The beauty of these prayers is that they are honest, and honesty eventually leads to the other side of lamenting which is our sacrifice of praise. 

In Hebrew 13:15, St. Paul tells us, “Through him [then] let us continually offer God a sacrifice of praise, that is, the fruit of lips that confess his name.” When we praise God, our praise is typically an outflow of joy as we behold the blessings that God has bestowed on us. It’s easy to praise God when we stand before the beauty of creation or consider the ways that He has blessed our lives and our families. But what happens when the blessings aren’t so easy to recognize? What about the times that lament feels more appropriate than praise as sorrow fills our souls? It is in these times that Scripture calls us to make our praise a sacrifice, to offer something to God that we may not feel like offering. 

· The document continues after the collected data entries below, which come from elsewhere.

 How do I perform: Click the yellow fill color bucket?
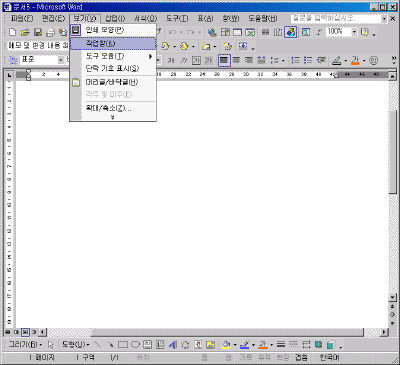(226, 344)
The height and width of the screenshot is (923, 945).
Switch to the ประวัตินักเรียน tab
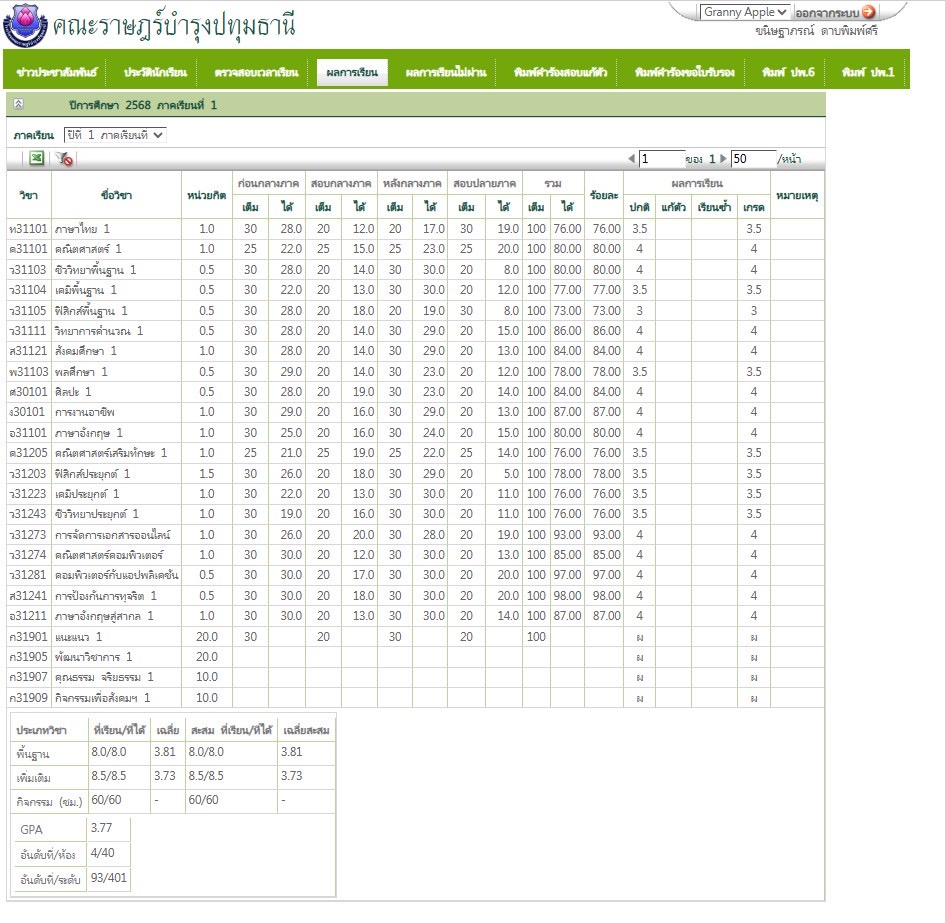155,73
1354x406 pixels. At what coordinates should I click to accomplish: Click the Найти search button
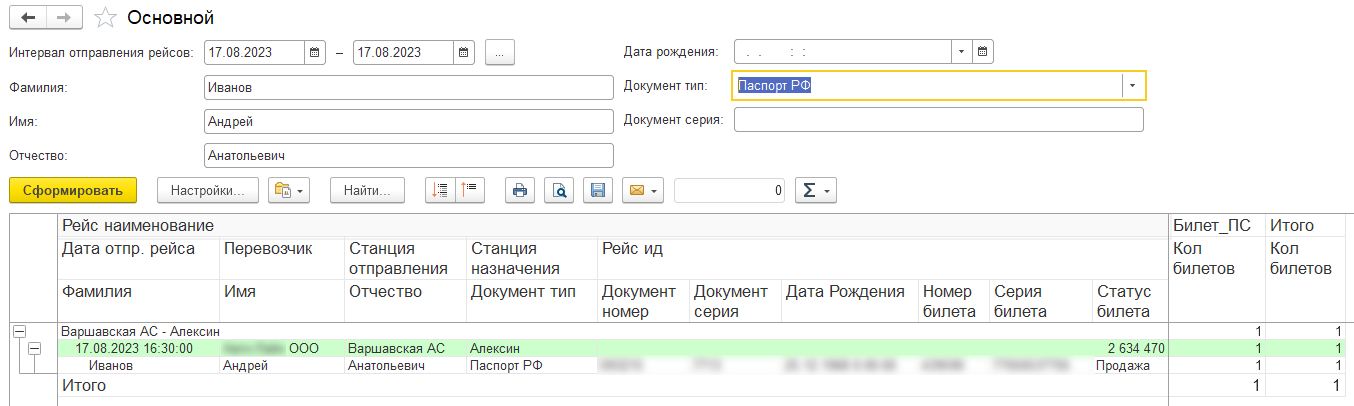367,190
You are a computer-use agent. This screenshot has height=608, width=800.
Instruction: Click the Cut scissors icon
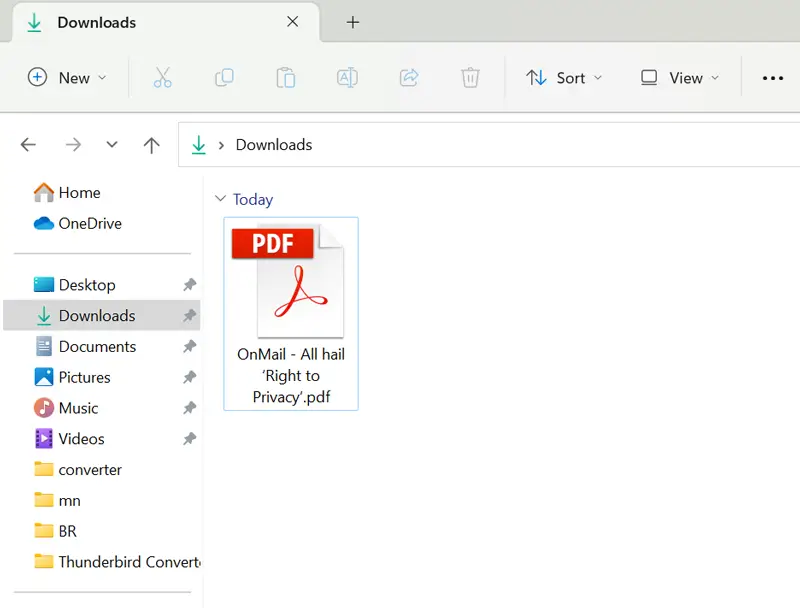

Praise in these moments is not an overflowing response to God’s goodness, but rather, an act of the will that acknowledges a reality that we may not see. King David made a sacrifice of praise when he wrote in Psalm 43:5, “Why, my soul, are you downcast? Why so disturbed within me? Put your hope in God, for I will yet praise him, my Savior and my God.” Acknowledging that his soul is downcast, David commands himself to praise God anyway. It is in times like these that we can offer God our praise as a sacrifice when an outpouring of joy is simply not our present reality. 

Dear friend, do you need to sit and lament with God these days? Do you need to offer God your praise as a sacrifice? So have many other faithful, heroic people of the past. It is this type of honest praying that got them through their trials. No matter how you are feeling, the Lord meets you where you are. He is not afraid of your honesty or your pain, whatever it may be. Wherever you are emotionally, it is not God’s will that you gloss over it with a smile, and it is not His will that you allow yourself to wallow in despair. Offer the Lord all the movements of your heart. Invite him into your struggles and in the midst of those struggles offer Him your praise. He is the one who fights for you.